Task instructions
If a line below contains the string "toolbar", copy it out.
Top of Material for the task
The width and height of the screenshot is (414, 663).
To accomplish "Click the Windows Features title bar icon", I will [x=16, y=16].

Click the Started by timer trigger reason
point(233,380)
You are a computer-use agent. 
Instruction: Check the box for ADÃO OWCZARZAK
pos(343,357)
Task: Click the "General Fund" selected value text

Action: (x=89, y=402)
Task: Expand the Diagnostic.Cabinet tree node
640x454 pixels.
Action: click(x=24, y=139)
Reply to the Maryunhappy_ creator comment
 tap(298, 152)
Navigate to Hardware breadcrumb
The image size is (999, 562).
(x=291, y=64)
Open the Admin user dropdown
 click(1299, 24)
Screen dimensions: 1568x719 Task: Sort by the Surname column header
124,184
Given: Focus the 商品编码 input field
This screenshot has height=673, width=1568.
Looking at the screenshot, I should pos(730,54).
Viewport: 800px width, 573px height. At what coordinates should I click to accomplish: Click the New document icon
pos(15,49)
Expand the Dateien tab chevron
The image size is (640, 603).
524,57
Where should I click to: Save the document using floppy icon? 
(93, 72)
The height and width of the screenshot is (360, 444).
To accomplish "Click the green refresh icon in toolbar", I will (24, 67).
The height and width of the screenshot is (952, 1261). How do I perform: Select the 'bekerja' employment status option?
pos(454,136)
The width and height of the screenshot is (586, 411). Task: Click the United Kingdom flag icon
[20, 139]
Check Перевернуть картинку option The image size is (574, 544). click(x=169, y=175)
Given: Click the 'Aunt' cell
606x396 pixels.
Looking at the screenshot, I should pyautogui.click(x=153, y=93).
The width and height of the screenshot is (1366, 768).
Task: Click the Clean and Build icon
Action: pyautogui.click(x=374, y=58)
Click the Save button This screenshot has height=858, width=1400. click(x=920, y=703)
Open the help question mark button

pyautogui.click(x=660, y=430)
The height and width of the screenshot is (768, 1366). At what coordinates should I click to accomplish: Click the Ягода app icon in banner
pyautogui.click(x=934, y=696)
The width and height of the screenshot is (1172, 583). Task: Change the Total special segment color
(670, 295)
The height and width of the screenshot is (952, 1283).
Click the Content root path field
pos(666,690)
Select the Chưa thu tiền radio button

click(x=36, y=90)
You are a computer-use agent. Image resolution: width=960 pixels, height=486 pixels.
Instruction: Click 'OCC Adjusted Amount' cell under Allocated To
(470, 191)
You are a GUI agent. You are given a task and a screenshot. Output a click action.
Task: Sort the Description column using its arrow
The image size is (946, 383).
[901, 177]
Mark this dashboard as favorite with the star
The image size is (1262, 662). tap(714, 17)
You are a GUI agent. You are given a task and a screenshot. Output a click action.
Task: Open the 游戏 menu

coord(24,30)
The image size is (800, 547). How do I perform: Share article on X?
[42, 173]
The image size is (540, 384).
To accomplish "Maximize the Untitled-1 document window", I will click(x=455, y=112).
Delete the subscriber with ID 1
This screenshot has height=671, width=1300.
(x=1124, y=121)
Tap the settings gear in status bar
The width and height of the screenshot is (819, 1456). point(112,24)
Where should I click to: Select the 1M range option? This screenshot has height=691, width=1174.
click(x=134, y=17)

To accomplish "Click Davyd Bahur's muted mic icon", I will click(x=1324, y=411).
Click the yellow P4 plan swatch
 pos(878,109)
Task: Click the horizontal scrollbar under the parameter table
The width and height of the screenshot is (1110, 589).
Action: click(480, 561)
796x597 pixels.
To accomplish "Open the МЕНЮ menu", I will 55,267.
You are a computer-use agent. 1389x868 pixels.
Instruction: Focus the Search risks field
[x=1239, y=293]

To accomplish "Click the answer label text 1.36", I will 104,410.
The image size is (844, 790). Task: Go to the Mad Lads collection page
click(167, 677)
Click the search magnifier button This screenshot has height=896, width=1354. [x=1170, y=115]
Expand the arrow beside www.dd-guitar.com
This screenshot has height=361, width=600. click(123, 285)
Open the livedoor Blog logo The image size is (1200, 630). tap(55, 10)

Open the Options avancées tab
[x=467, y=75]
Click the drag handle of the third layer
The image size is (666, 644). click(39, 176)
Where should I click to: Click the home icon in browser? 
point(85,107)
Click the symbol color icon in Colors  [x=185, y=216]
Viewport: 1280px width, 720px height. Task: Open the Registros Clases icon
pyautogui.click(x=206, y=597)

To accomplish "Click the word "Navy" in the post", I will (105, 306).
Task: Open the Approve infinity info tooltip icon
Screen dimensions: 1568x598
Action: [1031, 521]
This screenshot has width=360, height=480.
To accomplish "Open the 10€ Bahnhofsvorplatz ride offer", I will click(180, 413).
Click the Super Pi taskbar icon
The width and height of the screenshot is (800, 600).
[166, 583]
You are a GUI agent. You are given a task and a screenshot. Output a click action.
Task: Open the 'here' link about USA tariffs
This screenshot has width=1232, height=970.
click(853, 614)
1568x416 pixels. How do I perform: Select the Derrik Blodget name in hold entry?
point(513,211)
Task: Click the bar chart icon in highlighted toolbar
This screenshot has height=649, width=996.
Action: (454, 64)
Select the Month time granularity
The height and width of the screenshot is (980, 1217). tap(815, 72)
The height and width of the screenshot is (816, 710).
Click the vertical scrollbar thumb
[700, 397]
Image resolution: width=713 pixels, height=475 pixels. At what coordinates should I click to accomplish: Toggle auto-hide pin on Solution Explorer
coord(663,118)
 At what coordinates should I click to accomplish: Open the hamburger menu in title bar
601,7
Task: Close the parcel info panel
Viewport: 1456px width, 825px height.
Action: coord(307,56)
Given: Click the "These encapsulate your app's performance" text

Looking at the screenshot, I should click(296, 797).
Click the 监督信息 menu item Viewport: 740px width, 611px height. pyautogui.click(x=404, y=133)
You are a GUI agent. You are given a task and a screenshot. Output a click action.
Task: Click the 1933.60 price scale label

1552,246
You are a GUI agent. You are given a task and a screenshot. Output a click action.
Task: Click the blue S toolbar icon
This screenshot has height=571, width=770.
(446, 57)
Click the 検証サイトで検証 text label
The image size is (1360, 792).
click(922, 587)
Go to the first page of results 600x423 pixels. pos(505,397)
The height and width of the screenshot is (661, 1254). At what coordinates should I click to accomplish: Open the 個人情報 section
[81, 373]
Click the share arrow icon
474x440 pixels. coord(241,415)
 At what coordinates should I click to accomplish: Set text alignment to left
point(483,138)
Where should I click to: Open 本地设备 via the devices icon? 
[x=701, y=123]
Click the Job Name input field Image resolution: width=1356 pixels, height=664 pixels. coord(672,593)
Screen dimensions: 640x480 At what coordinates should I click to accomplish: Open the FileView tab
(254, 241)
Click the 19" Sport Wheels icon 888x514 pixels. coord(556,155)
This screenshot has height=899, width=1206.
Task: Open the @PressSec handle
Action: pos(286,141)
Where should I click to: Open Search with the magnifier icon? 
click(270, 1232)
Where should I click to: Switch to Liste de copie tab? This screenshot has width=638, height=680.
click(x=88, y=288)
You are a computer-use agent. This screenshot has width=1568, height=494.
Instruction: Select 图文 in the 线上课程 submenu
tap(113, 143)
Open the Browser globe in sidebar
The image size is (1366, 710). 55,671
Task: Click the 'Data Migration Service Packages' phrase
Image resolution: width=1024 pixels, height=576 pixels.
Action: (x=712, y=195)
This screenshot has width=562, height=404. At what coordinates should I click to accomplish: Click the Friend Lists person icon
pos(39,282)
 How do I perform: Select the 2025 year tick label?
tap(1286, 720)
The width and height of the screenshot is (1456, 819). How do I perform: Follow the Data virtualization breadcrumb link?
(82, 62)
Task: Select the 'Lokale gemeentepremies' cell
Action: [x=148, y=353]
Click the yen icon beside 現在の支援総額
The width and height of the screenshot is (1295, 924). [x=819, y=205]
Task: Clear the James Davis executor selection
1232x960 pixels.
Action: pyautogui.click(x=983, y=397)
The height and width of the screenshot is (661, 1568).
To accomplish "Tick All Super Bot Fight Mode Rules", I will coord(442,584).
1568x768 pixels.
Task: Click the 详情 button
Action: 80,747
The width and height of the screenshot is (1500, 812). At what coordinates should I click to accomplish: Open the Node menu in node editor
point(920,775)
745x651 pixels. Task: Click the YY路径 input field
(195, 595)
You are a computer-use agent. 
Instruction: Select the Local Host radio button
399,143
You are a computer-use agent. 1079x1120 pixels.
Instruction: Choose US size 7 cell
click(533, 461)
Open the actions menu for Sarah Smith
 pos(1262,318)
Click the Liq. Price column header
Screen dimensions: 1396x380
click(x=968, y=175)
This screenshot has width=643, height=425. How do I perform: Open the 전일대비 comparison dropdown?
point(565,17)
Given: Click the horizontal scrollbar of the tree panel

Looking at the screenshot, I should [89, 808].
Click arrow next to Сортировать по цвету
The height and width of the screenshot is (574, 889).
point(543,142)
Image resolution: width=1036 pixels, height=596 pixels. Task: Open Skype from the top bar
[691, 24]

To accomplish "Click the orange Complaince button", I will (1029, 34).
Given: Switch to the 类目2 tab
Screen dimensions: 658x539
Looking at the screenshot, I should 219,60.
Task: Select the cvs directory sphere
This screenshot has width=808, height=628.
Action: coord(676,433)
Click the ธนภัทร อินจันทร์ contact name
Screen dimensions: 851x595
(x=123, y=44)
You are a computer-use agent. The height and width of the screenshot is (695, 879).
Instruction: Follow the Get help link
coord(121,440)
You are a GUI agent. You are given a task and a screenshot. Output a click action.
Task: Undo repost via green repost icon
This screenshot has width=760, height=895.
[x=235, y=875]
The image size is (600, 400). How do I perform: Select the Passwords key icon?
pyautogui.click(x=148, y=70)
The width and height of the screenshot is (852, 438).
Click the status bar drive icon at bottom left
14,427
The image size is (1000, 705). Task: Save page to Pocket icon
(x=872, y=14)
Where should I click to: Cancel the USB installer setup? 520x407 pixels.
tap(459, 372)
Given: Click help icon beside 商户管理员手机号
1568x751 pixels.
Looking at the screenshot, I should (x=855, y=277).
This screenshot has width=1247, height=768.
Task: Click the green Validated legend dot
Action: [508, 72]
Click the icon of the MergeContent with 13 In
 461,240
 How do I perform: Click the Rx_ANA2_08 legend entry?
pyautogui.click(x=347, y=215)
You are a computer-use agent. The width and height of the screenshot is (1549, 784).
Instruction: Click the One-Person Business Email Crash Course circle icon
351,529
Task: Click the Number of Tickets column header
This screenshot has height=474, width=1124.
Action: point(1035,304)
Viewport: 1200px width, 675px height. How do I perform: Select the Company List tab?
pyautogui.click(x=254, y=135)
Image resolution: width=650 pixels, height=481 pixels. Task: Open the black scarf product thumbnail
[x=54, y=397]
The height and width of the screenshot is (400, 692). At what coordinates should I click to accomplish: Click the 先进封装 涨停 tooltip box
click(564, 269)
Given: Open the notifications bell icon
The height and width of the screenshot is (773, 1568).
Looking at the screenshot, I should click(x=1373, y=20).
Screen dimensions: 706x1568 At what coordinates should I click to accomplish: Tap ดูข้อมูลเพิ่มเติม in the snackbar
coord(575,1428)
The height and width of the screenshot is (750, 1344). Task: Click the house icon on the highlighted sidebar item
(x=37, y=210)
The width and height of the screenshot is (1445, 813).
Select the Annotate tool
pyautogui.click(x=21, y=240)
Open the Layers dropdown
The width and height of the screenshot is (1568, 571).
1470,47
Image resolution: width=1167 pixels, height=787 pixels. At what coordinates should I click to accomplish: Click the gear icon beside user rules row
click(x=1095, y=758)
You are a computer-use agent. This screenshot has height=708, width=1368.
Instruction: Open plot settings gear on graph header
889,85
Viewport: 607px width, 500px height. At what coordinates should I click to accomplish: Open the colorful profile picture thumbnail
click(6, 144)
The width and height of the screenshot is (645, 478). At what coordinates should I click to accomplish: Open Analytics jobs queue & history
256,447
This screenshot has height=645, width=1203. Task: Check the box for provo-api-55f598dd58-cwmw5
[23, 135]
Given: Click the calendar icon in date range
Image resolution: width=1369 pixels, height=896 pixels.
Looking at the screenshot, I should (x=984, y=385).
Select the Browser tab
Bottom of Material for the task
Solution for this task
To accomplish "Click the green refresh icon in toolbar", I will (24, 67).
Task: Click the bar chart icon in highlighted toolbar
Task: Click the blue S toolbar icon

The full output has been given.